O contrato social não seria outra coisa que um seguro mútuo para a proteção das pessoas e das propriedades, quer dizer, “a aliança ofensiva e defensiva dos possuidores contra desapossados, e a parte que nele toma cada cidadão é a polícia da qual está interessado em pagar, ao pro rata de sua fortuna, e segundo a importância dos riscos que o pauperismo o faz correr” (Ibid., p. 95). Portanto, “tudo o mais, a saber, a coisa econômica, a mais essencial, é abandonada ao acaso do nascimento e da especulação” (Ibid., p. 95). É pelo fato, segundo Proudhon (Ibid., p. 98), de Rousseau não ter nada sabido de economia, é porque seu programa fala apenas e exclusivamente de direitos políticos e por ter ignorado a realidade dos direitos econômicos, que, “após ter feito, sob o título mentiroso de contrato social, o código da tirania capitalista e mercantil, o charlatão genovês concluiu pela necessidade do proletário, pela subalternização do trabalhador, pela ditadura e inquisição. Sua filosofia é só frases e recobre apenas vazio; sua política é plena de dominação”.

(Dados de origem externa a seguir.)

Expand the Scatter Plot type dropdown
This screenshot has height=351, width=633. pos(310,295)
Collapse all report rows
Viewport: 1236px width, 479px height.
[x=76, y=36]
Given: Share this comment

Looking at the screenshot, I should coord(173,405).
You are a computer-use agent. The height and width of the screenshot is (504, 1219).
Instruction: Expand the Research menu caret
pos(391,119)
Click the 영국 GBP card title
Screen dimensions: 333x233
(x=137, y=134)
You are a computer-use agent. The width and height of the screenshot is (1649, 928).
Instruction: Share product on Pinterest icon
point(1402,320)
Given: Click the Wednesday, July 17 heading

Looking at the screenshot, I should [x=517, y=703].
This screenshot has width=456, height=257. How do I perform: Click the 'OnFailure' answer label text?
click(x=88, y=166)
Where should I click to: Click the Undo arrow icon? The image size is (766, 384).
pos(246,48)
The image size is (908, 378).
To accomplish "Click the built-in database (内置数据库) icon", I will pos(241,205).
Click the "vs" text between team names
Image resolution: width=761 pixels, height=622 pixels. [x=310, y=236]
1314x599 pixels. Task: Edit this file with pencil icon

Assim, o chamado governo direto, defendido pelos democratas rousseaunianos jamais foi outra coisa na história, segundo PROUDHON (Ibid., p. 89), que “a época palingenésica das aristocracias destruídas e dos tronos destroçados”. O governo direto, caro aos democratas, é a fórmula através da qual e “na ausência mesmo de toda realeza, aristocracia e sacerdócio, é possível sempre colocar a coletividade abstrata do povo à disposição do parasitismo da minoria e à opressão da maioria” (Ibid., p. 96). Pacto de raiva, monumento de misantropia, coalizão dos barões da propriedade, do comércio e da indústria contra o proletariado, sermão de guerra social: eis o que é o contrato social aos olhos de Proudhon. Ali onde frequentemente

foi vista uma grande novidade e o nascimento da igualdade e da liberdade entre os homens, Proudhon viu a repetição monótona do velho princípio de autoridade em seu exercício e percebeu como sob esses discursos democráticos e eloqüentes do século XVIII funcionava “essa mesma teoria da soberania, reativada do direito romano, que [se encontrava] em Rousseau e em seus contemporâneos, com um outro papel (...): construir, contra as monarquias administrativas, autoritárias ou absolutas, um modelo alternativo, o das democracias parlamentares” (FOUCAULT, 1999a, p. 42).